As June’s condition gets worse, the idea of a miracle, whether religious or scientific, is clutched at, thrown about, and finally — as you would expect — evaporates into thin air. But while it is present, Lavery shows how this friendship group is open-minded to the notion of prayer: Gash, who is a Roman Catholic leads Leah, who chants in Hebrew, and Joy, who goes for the Buddhist option. In vain. If they have to acknowledge that God is not listening to them, at least they have tried, however comically, to combat June’s disease. At the same time, the play is both enthralled by, and satirically sceptical of, the whole Lourdes experience. While there is something so human, and so moving, about the huge queues of hopefuls at the shrine of Saint Bernadette, it is also true that everyone will be disappointed. Terminal illness needs medical miracles, not spiritual ones.
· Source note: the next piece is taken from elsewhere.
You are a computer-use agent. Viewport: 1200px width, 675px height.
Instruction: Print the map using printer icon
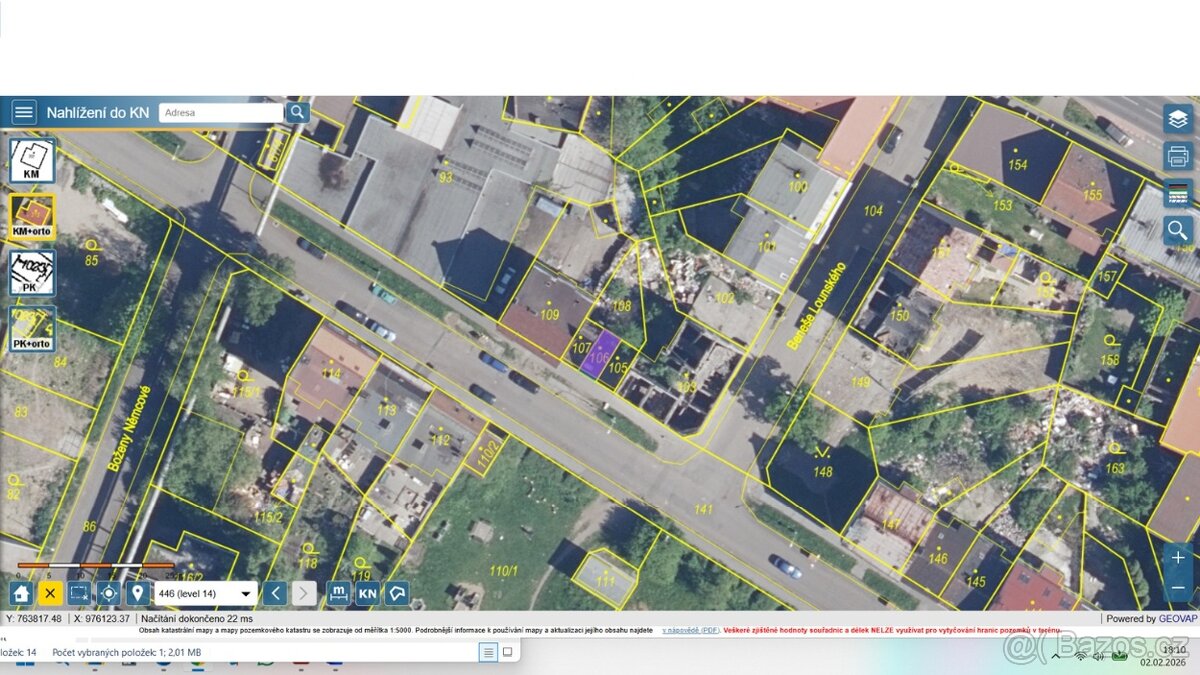[1178, 157]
And yet. In the second half, in the last Easter of the play’s structure, June has to confront not only the fear of a painful death, but also the possibility of assisted dying, a theme which incidentally Nick Payne’s Constellations also touches on. Perhaps both should be renamed Consolations. The different reactions of June’s friends are charted by Lavery with an appealing mixture of humour, sometimes taboo-busting, often bleak, and perceptive emotional intelligence. She writes in a light but deeply felt way that draws you into the situation, helps you empathize with the feelings of the characters, and makes relevant political points about the right to die with dignity. At the same time, she is also aware of the stresses and strains that life-changing events can have on everyone involved — with death there are no bystanders.
Last Easter is packed with contrasts and comic tensions. The fact that the characters are theatre people gives the storytelling a self-conscious zing as well as allowing for lots of in-jokes, but Lavery also brings in other material. At one point, June talks beautifully about Caravaggio’s use of light in his painting of The Taking of Christ. Although she is an atheist — and certainly not very enthusiastic about the Lourdes option — she can, and does, appreciate the beauty of holiness. Her cool, dry personality, turned inward by her experiences of terminal disease, contrasts well with the flamboyant, all-singing and all-joking Gash, with Leah being more down-to-earth and Joy both loudly inebriated and often stricken. The show has a fast pace, which enables it to jump from silliness to seriousness in the mid-sentence — a great feat.
Tinuke Craig’s spirited revival, on designer Hannah Wolfe’s bare stage, makes good use of Elliot Griggs’s lighting to convey the metaphorical sense that light is life, whether in Caravaggio’s depiction of heavenly rays, or in the sunlight of a spring day. With four office chairs as the main props, plus a small plastic madonna, electric candles, shining lightbulb moment, green jungle vines, and a croaking tree frog, the focus is nevertheless, as it should be, on the four actors. Naana Agyei-Ampadu is really impressive as June, a controlled and emotionally intelligent presence who can move you to tears. By contrast her friends, Peter Caulfield (Gash), Jodie Jacobs (Leah) and Ellie Piercy (Joy) are, in turn, exuberant, irrepressibly silly and occasionally, but only occasionally, level-headed. By the end, Lavery’s certainty that friendship and love are life’s true miracles is quietly and effectively realized.